Brain Scans and Magic
A German study, found in the scientific journal Brain and Language, took a group of volunteers to participate in their emotional response experiment. The researchers wanted to measure the emotional response when participants read varying sentences in the book series Harry Potter written by J.K. Rowling. Hypothesizing there would be a range of emotions from varying parts of the novel, the researchers, when writing their explanation and findings, used jargon and the Official Style to convince their audience of their perceived knowledge. Most likely directed at fellow psychologists or those studying child development, Brain and Language hides the truth of scientific findings behind a curtain of the Official Style, desperately trying to authenticate their worth to others in the psychology community.
From the initial examination of the journal, the slogan or tagline for Brain and Language reads “the neurobiological mechanisms underlying human language.” S.L. Small, the editor in chief for the journal clearly wants to convey all of his findings and other scientific findings in a respectable and official manner. This is one of Small’s spheres of human activity: the scientific community. Without the Official Style, any scientific study or journal submitted to Brain and Language would not be reputable or have valor in the eyes of other researchers. For instance, when writing the description for Brain and Language, Dr. Small could have said ‘the mental processes that influence the way we speak.’ But compared to what Dr. Small published in on the first page every month, the latter sounds weaker and not as powerful. Without that power and respect the language invokes, every study or finding in the monthly journal would be dismissed as folly and perhaps, even, children trying to play in an adult world.

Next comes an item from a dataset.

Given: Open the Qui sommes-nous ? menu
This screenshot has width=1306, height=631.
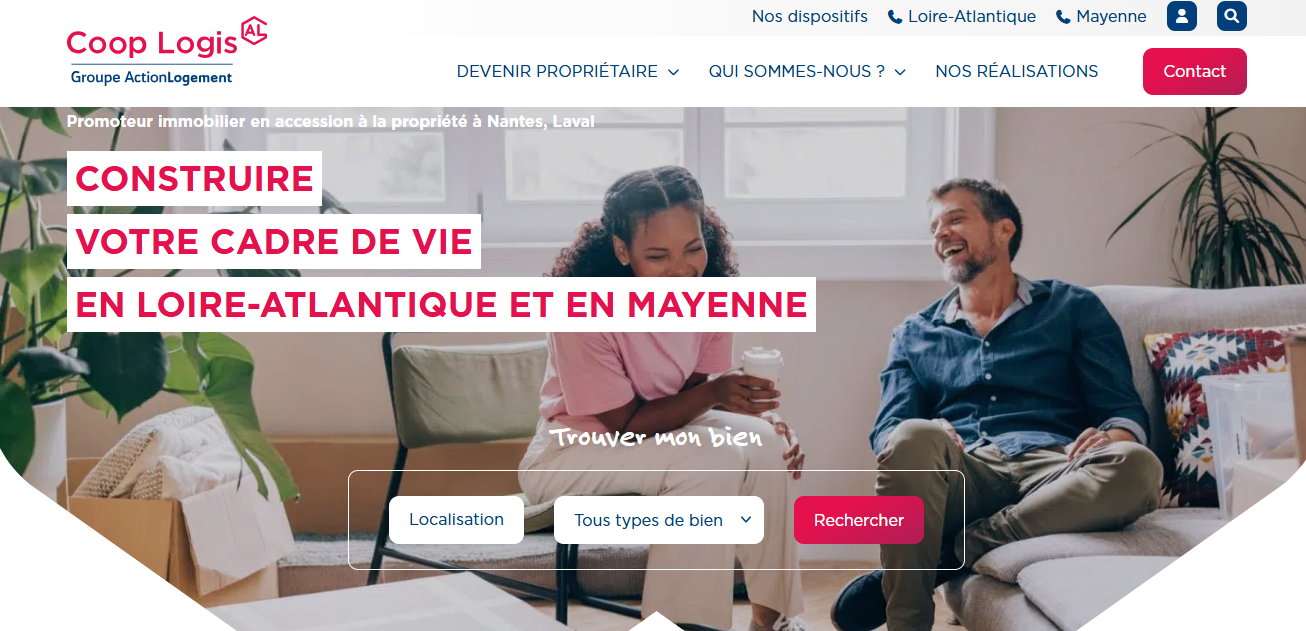Looking at the screenshot, I should 797,71.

Yet, a scientific journal’s worth should not be measure by their slogan alone. After all, there are a multitude of researchers contributing, editing, and responding to each other’s work. One specific study that drew in a lot of attention from the psychology community was a study examining emotional responses to different excerpts in Harry Potter by J.K. Rowling. An example of text taken from the fort-plus page document further shows the methods the researchers used to expedite their ideas more influentially to their scientific peers:
“The elementary level of general emotion content of lexical units or concepts – represented by the means of lexical valence and arousal values of single words, appearing in a given text. Note that this operationalization assumes that respective values for single elements (words or concepts) would condense into a homogenous affective impression. An illustrative example from our stimulus material is the sentence “’You disgusting little Squib, you filthy little blood traitor!’ roared Gaunt, losing control” (Rowling, 2005), whose lexical units are consistently negative in valence and high in arousal (“disgusting”, “filthy”, “blood”, “traitor”, “roar”, and “losing”).”

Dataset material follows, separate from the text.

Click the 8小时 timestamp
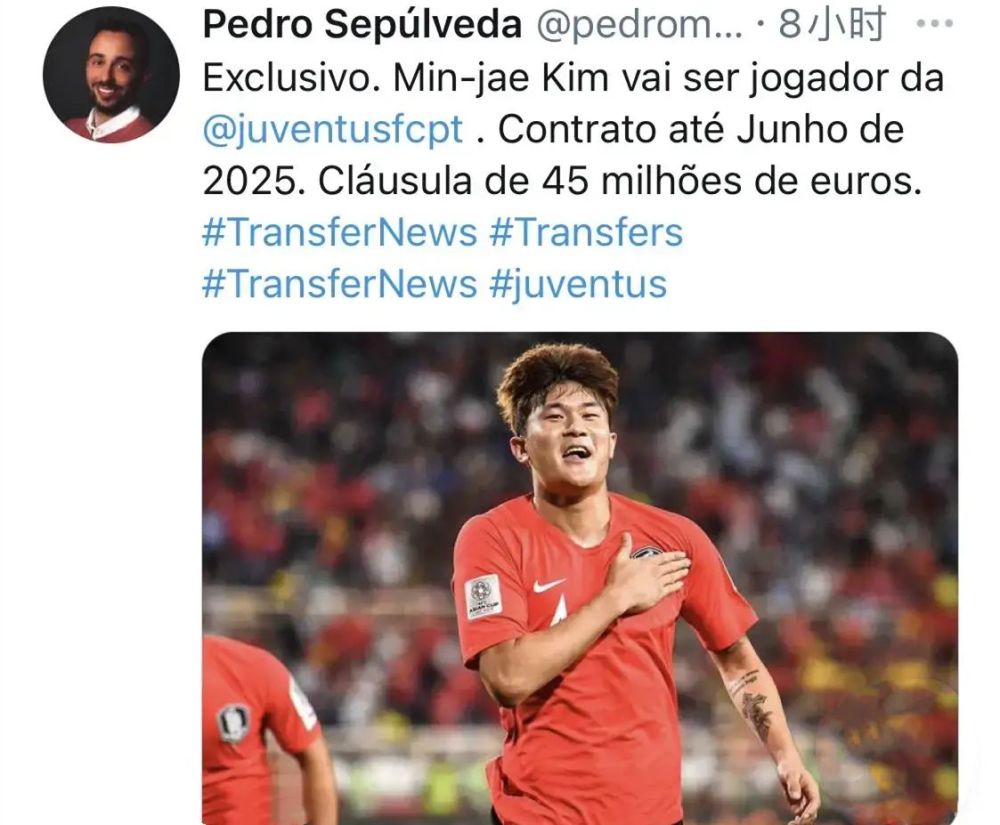Image resolution: width=1000 pixels, height=825 pixels. coord(832,24)
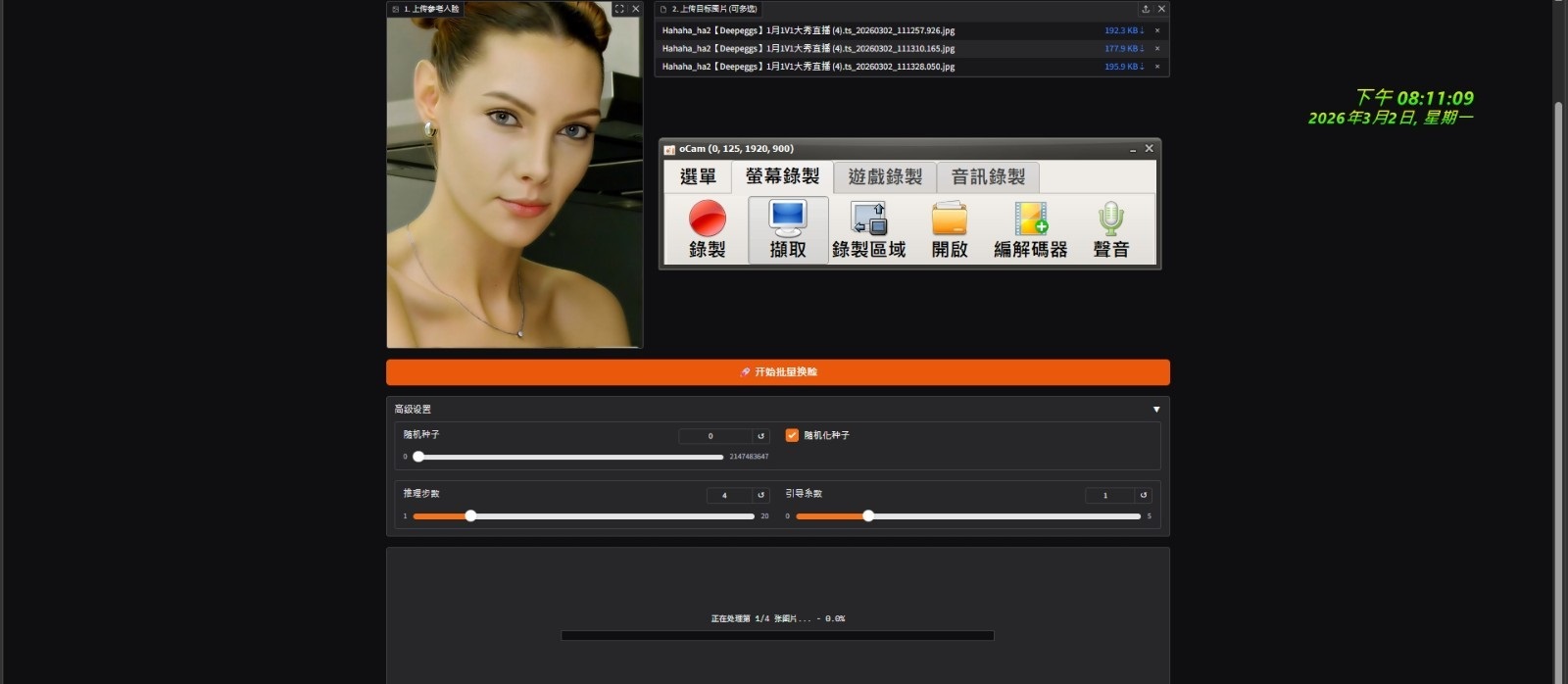
Task: Click the 引导系数 number input field
Action: click(x=1109, y=495)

Only a small passage taken from a much larger document, the researchers use jargon, euphemism, slow sentence openings, and nominalizations to exemplify their point. Also, retrieved from the official Readability Calculator, this small passage operates at an average grade level of 25.6. In order to fully and truly comprehend the source material, one must make their way to the 25th grade. But, an interesting observation comes in the form of complexity in their word choice, only to then simplify their complex language. The researchers say “Note that this operationalization assumes that respective values for single elements (words or concepts) would condense into a homogenous affective impression.” When discussing the “elements” of the piece, they use jargon to cover up the “words or concepts” because those types of words are simply too basic and weak to use in such a prestigious journal. Yet, by uttering the word “elements”, they realize they may have over extended their limits, thus the need to simplify their jargon. Of course, this type of language followed by an explanation happens quite frequently throughout the entire study. In addition, the most interesting part of their science-speak is that Brain and Language is in fact a language magazine, studying the effects of words, speech and linguistics on the human mind or vice versa.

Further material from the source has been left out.